DEFENCE (FRONT BENCH) – WARSHIPS' CREWS – 21 June 2007
[The Minister of State, Ministry of Defence (Mr Adam Ingram): ... The configuration of the future fleet in respect of modern warships requires substantially fewer people to serve on them. I cannot recall the figure offhand for the Astute vessels, but I suspect that it is in the region of 90 or so fewer per vessel. That clearly has an impact on the overall structure.
Dr Julian Lewis rose –
Mr Ingram: I am not giving way in the middle of answering a question – and I may not even give way to the hon. Gentleman at all.
As I was explaining, the impact will be felt among those who believe that their career paths may be temporarily stalled. All that has to be taken into account, but this is a point of readjustment as we look towards the future Navy. As I say, that will apply to the new types of warships that will come into play, including the new aircraft carriers, which we look forward to joining the fleet – [Interruption.] I will give way to the hon. Member for New Forest, East (Dr Lewis).]
Dr Lewis: I knew he would, Mr Speaker. Although the newer warships require fewer personnel when they go to sea, is it not planned that they should have double crews in some cases in order to take advantage of the fact that they can stay at sea longer?
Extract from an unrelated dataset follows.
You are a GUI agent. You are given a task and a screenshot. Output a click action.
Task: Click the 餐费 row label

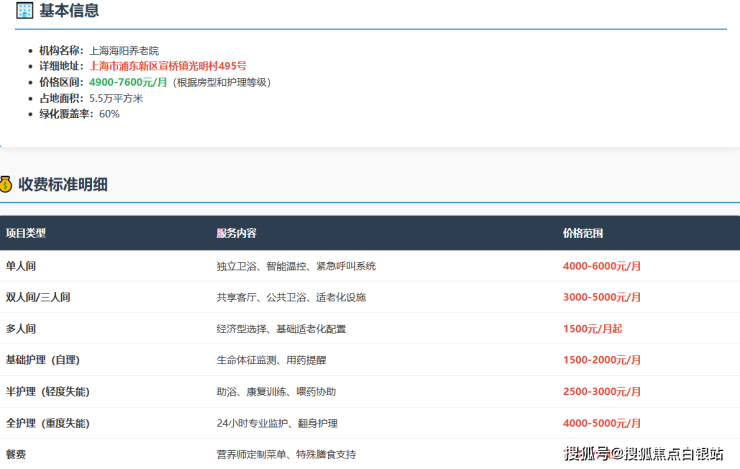tap(16, 454)

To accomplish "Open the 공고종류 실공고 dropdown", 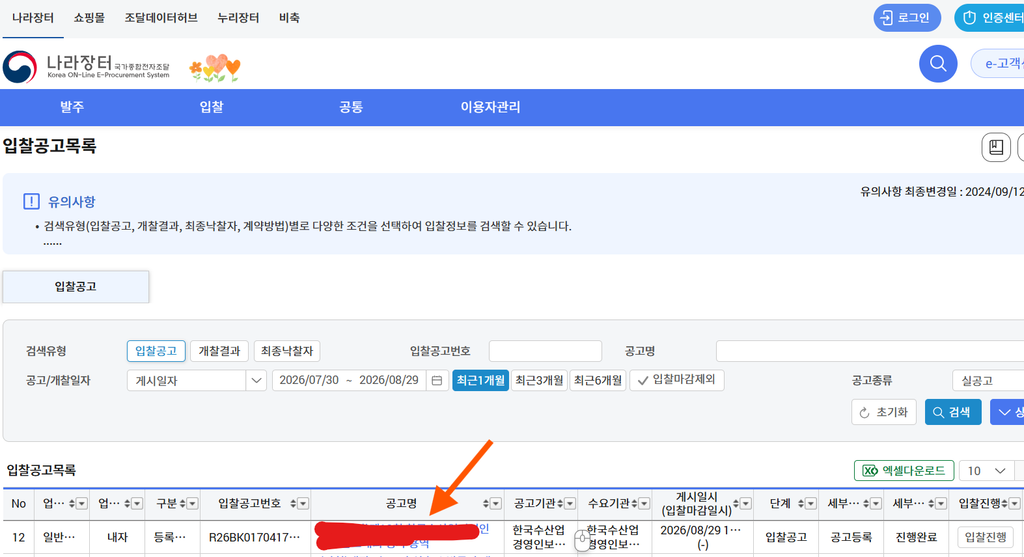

I think that the Minister's point about fewer personnel is a little less clear cut than he makes out.
[Mr Ingram: I agree with that. There are wider issues concerning personnel profiling. As to the sea swap concept, I witnessed the trials currently being held when I was down in the Falklands. HMS Liverpool is there and it was being manned by the crew of HMS Exeter. Many identified with their mother ship. I am sorry, I meant HMS Edinburgh is in the Falklands, not HMS Liverpool. Many of the crew felt that they should have been on their mother ship. Issues have to be addressed, but I tried to explain to the personnel that this was a genuine attempt to ensure that we maintain our capabilities at sea for as long as we can. It seems to me much more sensible in principle – though whether or not we can deliver in practice may be more difficult – to keep ships on station. Who knows what may happen at any particular time? It would be wrong for a ship to be sailing home only to be turned back when it could have been on station. So there are issues that are being addressed, and all of them will have an impact. They are not easy to resolve, but none the less, we are seeking to address them.]